Stiff-person syndrome (SPS) is the prototypical and most common autoimmune neuronal hyperexcitability disorder. It presents with stiffness in the limbs and axial muscles, stiff gait with uncontrolled falls, and episodic painful muscle spasms triggered by anxiety, task-specific phobias and startle responses, collectively leading to disability. Increased awareness of SPS among patients and physicians has created concerns about diagnosis, misdiagnosis and treatment. This Review addresses the evolving diagnostic challenges in SPS and overlapping glutamic acid decarboxylase (GAD) antibody spectrum disorders, highlighting the growing number of overdiagnoses and focusing on the progress made in our understanding of SPS pathophysiology, antibodies against GAD and other inhibitory synaptic antigens, and the fundamentals of neuronal hyperexcitability.

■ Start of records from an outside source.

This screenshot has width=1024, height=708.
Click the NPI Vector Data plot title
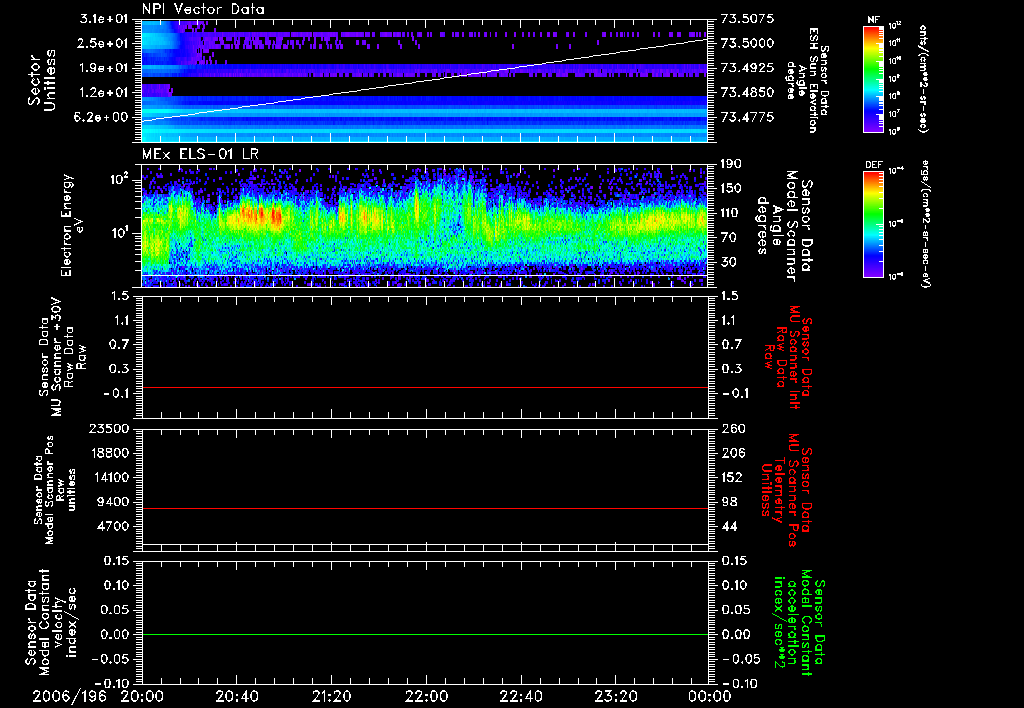[x=203, y=9]
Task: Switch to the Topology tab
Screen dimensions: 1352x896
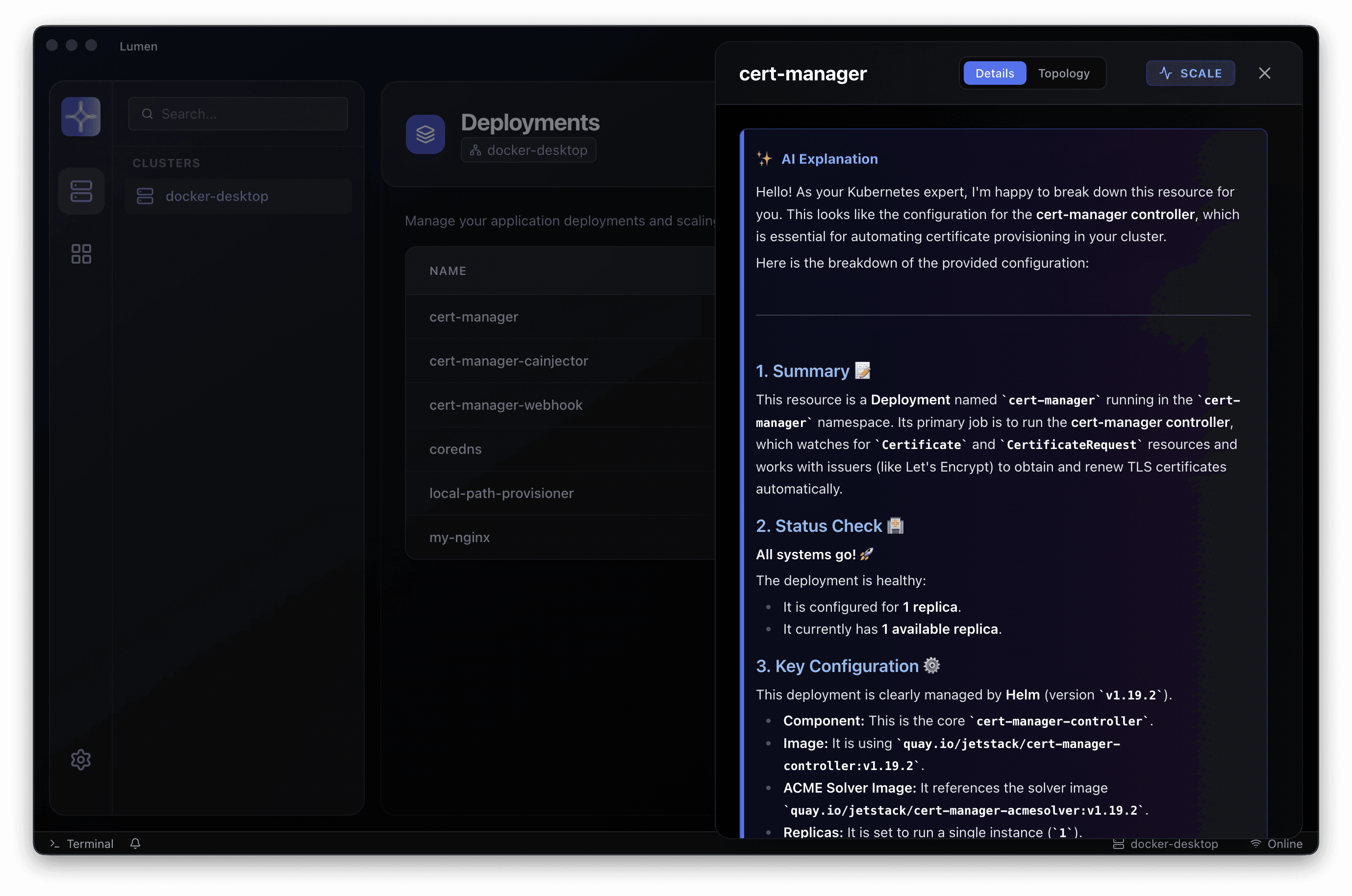Action: coord(1063,73)
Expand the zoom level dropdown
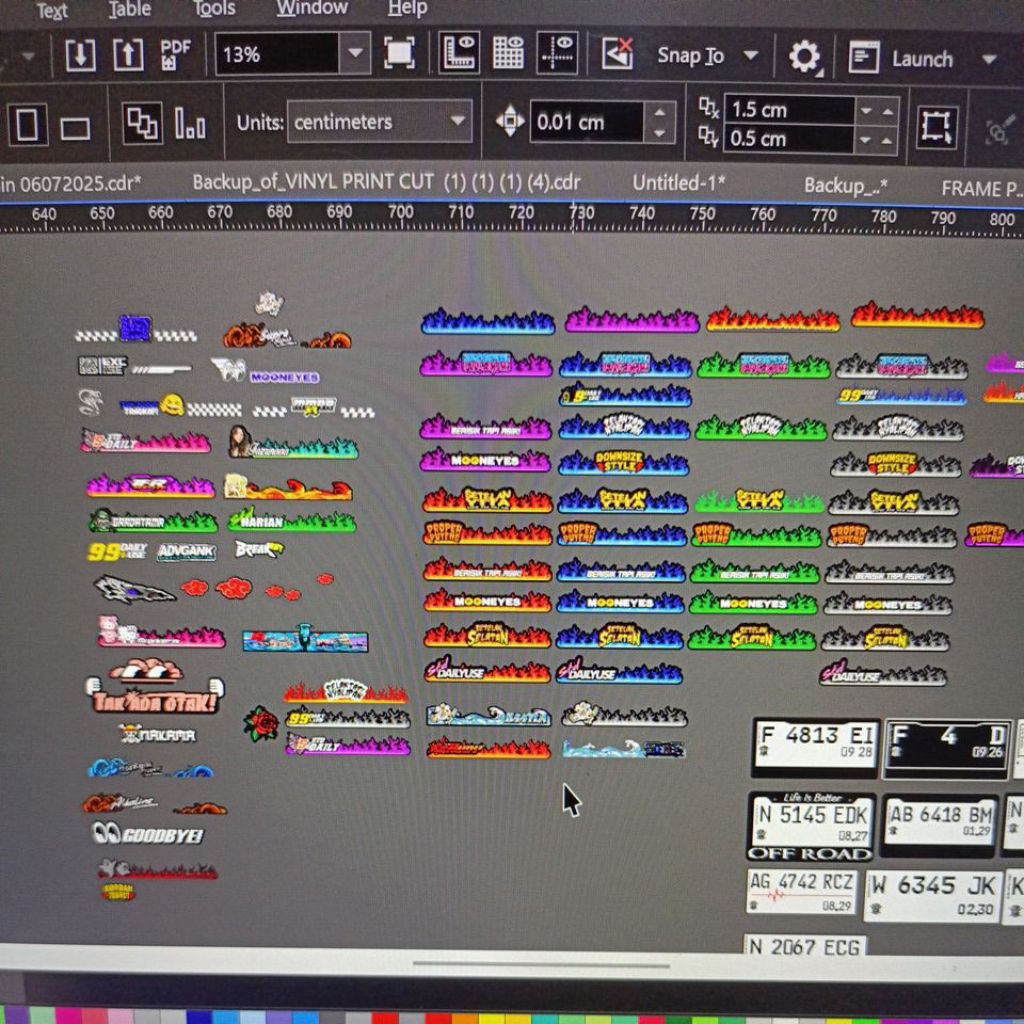1024x1024 pixels. (354, 55)
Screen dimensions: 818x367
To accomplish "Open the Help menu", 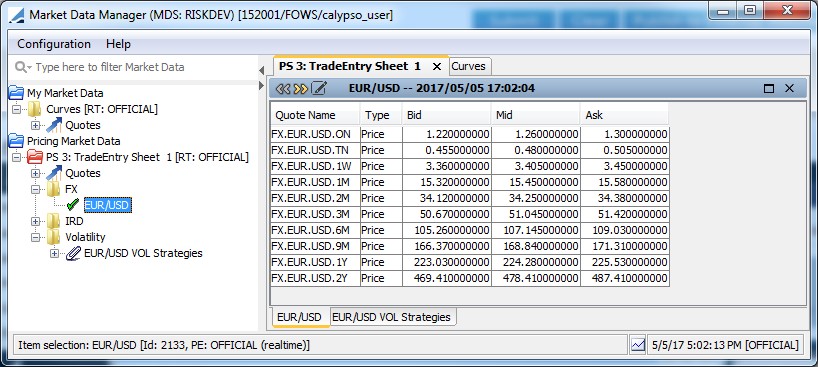I will coord(118,44).
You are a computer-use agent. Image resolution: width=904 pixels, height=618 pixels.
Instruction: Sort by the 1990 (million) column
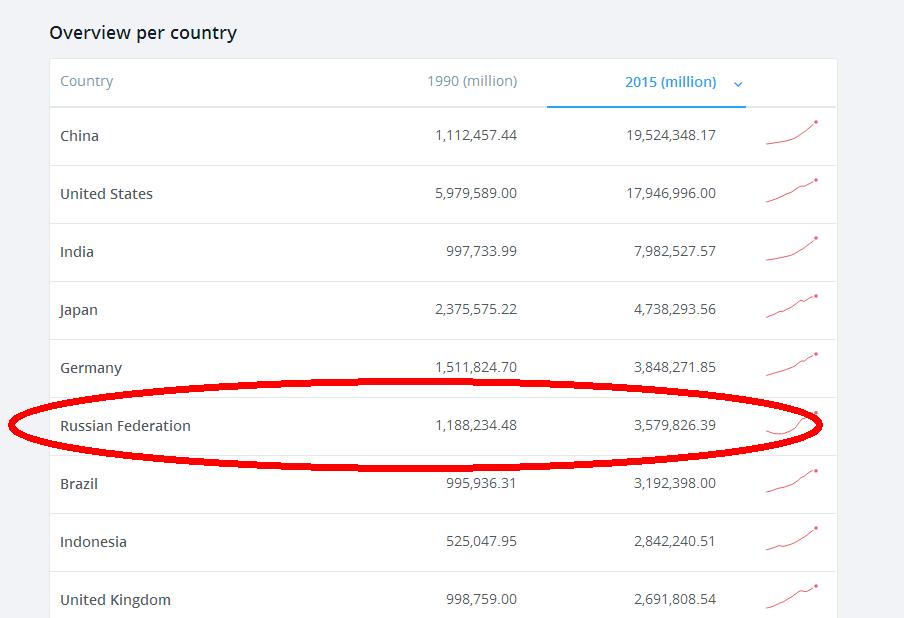coord(472,81)
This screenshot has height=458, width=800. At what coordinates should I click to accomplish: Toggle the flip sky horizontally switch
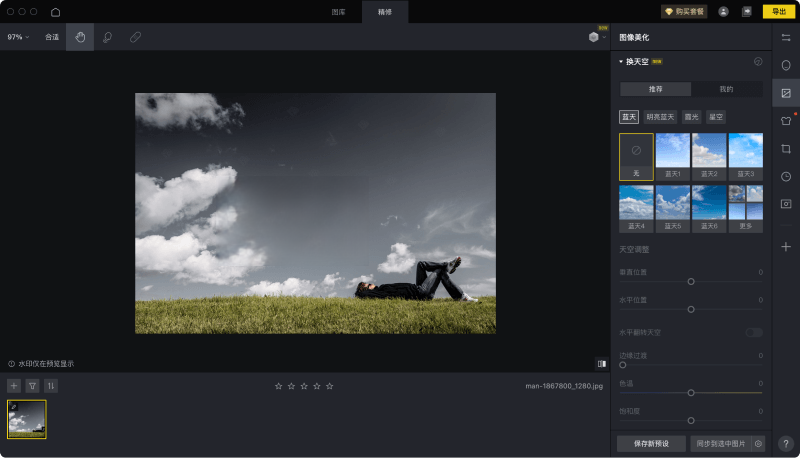point(753,332)
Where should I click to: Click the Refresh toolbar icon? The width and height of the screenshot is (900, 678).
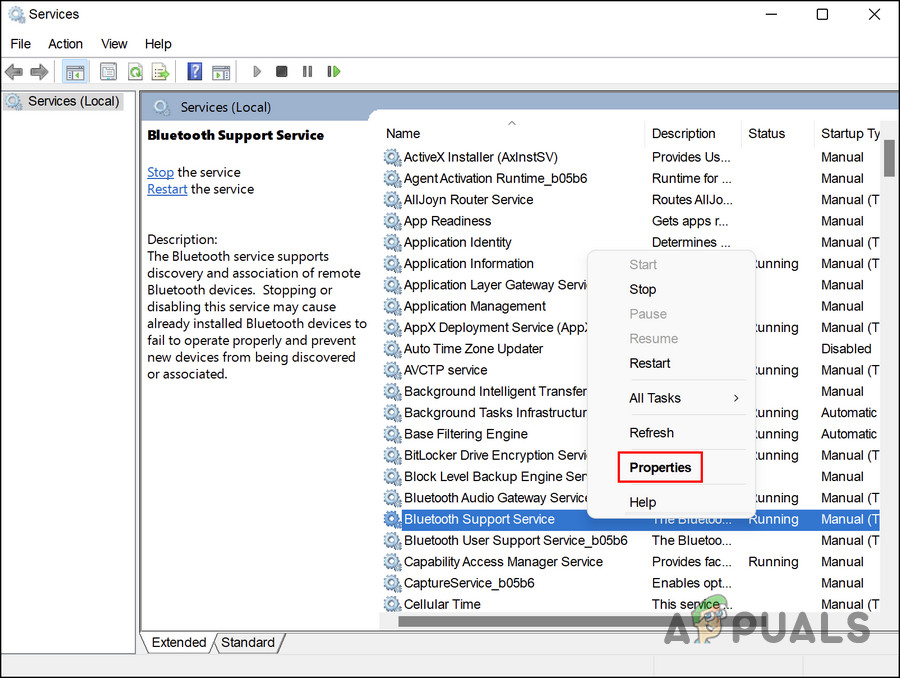[135, 71]
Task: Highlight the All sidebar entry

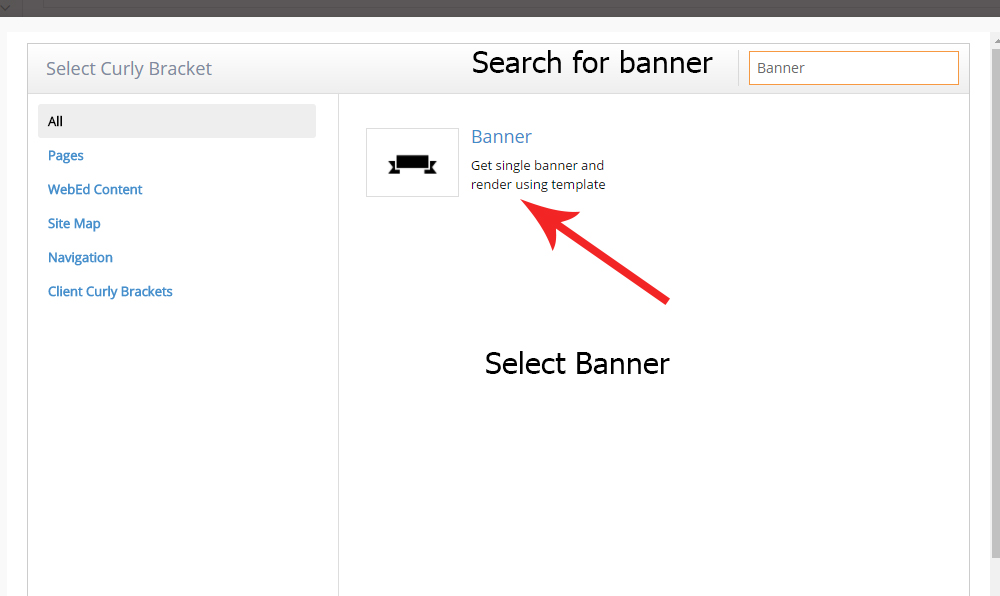Action: 57,120
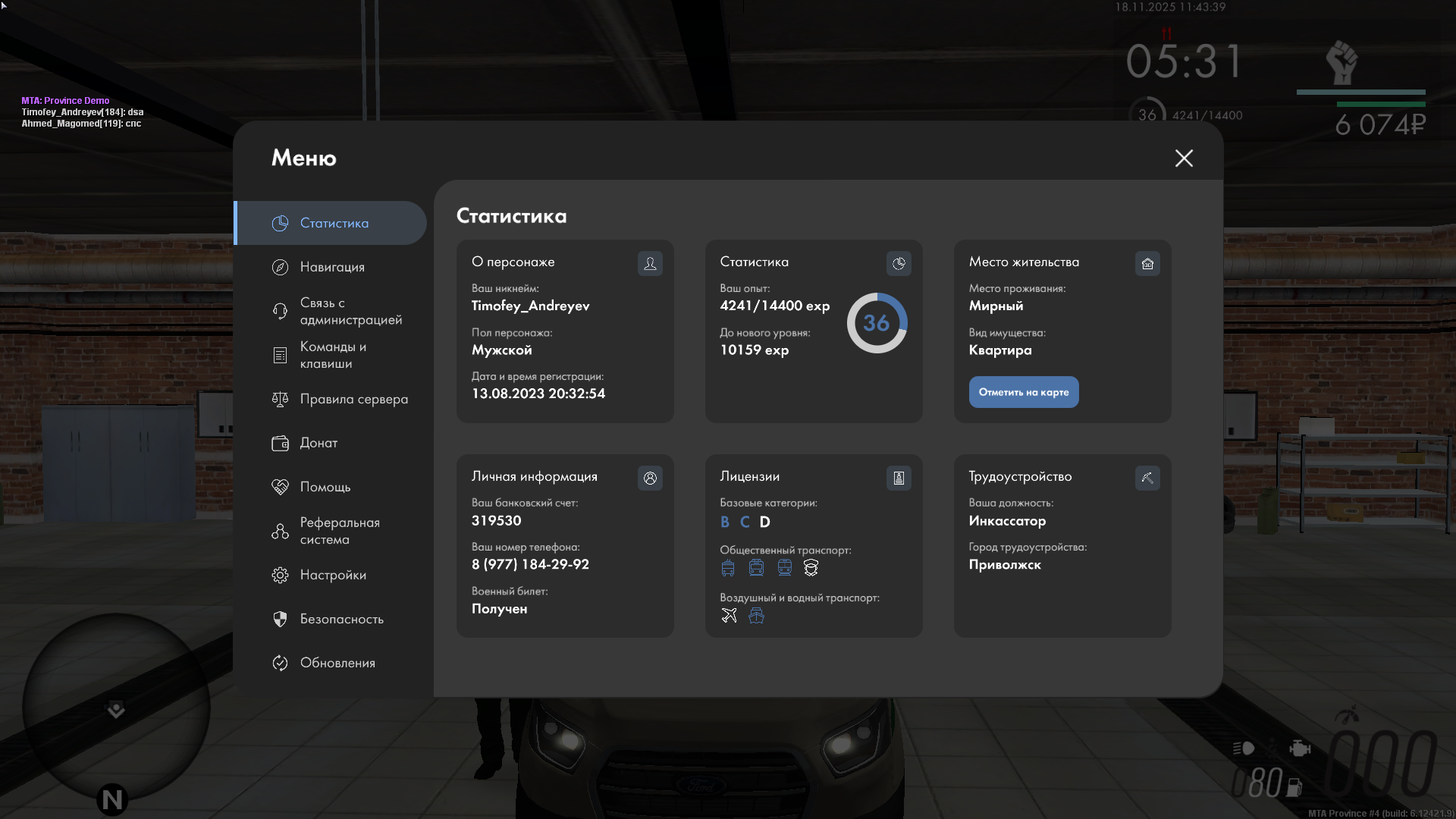
Task: Select Связь с администрацией menu item
Action: pyautogui.click(x=350, y=311)
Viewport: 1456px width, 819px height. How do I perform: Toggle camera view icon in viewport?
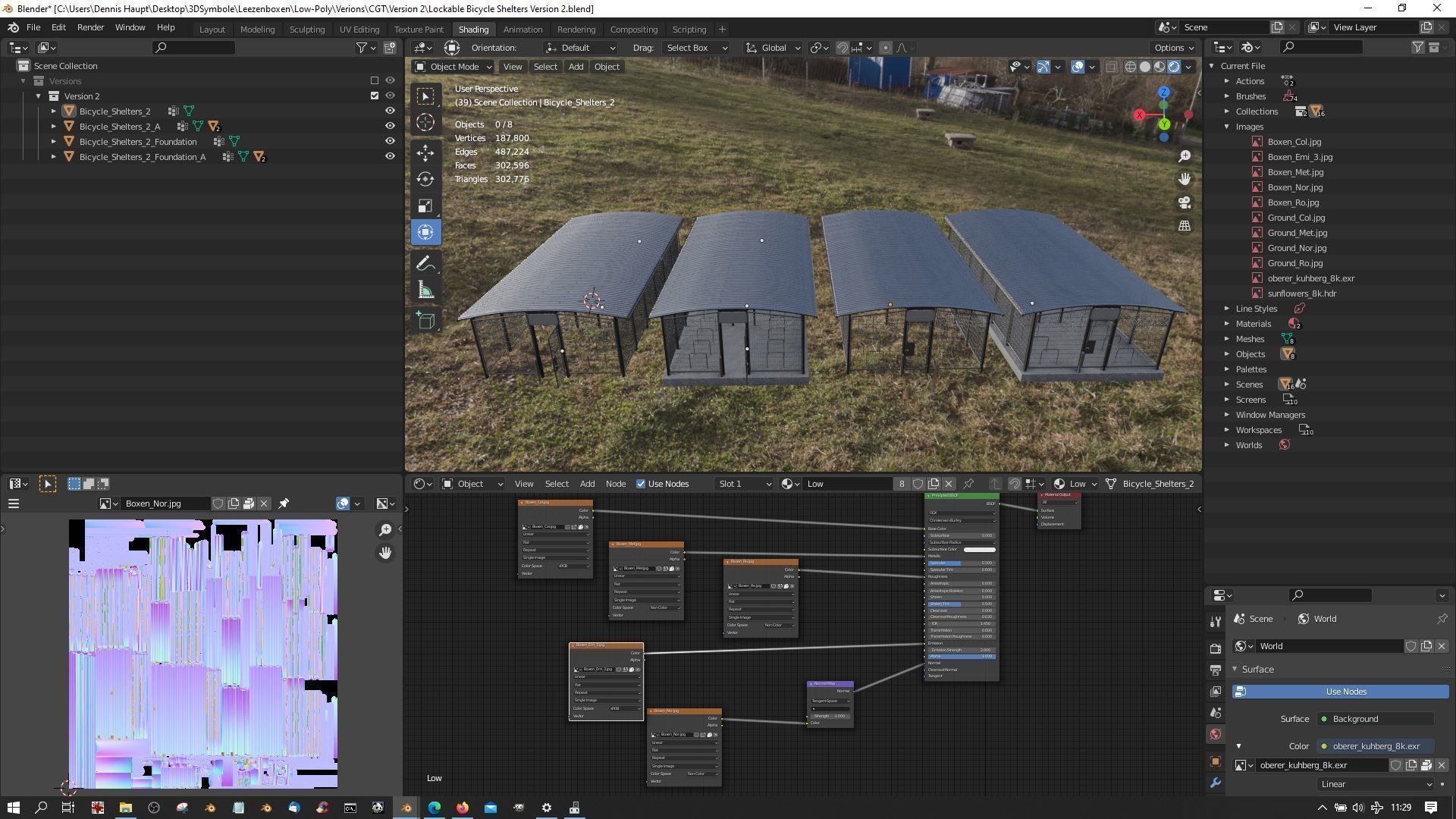1185,202
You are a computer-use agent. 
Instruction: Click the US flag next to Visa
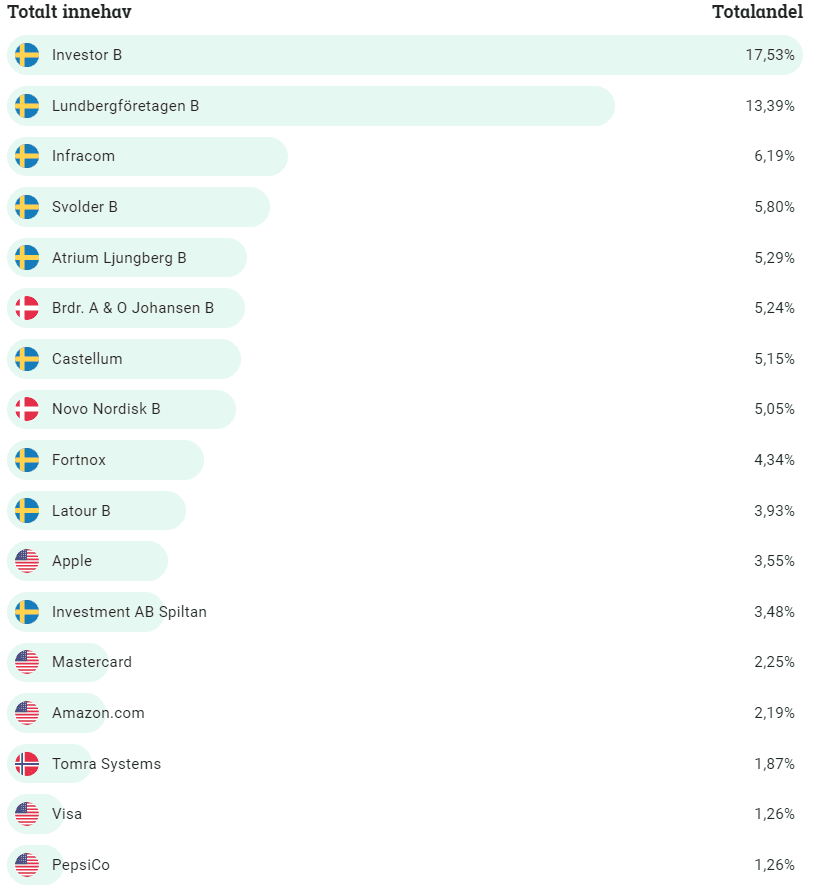(27, 814)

It considers the role of impaired GABAergic or glycinergic inhibition in the cortex and at multiple levels in the neuraxis; the underlying autoimmunity and involvement of GAD antibodies; immunopathogenic mechanisms beyond antibodies, including environmental triggers; familial and immunogenetic susceptibility; and potential T cell cytotoxicity. Finally, the mechanistic rationale for target-specific therapeutic interventions is presented along with the available therapeutic approaches, including enhancers of GABA signalling drugs and immunotherapies.

僵人综合征 （SPS） 是典型且最常见的自身免疫性神经元过度兴奋性疾病。它表现为四肢和中轴肌僵硬，步态僵硬且跌倒不受控制，以及由焦虑、任务特异性恐惧症和惊吓反应引发的阵发性疼痛性肌肉痉挛，共同导致残疾。患者和医生对 SPS 的认识不断提高，这引起了人们对诊断、误诊和治疗的担忧。本综述讨论了 SPS 和重叠谷氨酸脱羧酶 （GAD） 抗体谱系疾病中不断变化的诊断挑战，强调了越来越多的过度诊断，并侧重于我们对 SPS 病理生理学、抗 GAD 和其他抑制性突触抗原的抗体以及神经元过度兴奋的基本原理的理解所取得的进展。它考虑了受损的 GABA 能或甘氨酸能抑制在皮层和神经轴的多个水平上的作用;潜在的自身免疫和 GAD 抗体的参与;抗体以外的免疫致病机制，包括环境触发因素;家族性和免疫遗传学易感性;和潜在的 T 细胞毒性。最后，介绍了靶点特异性治疗干预的机制原理以及可用的治疗方法，包括 GABA 信号药物和免疫疗法的增强剂。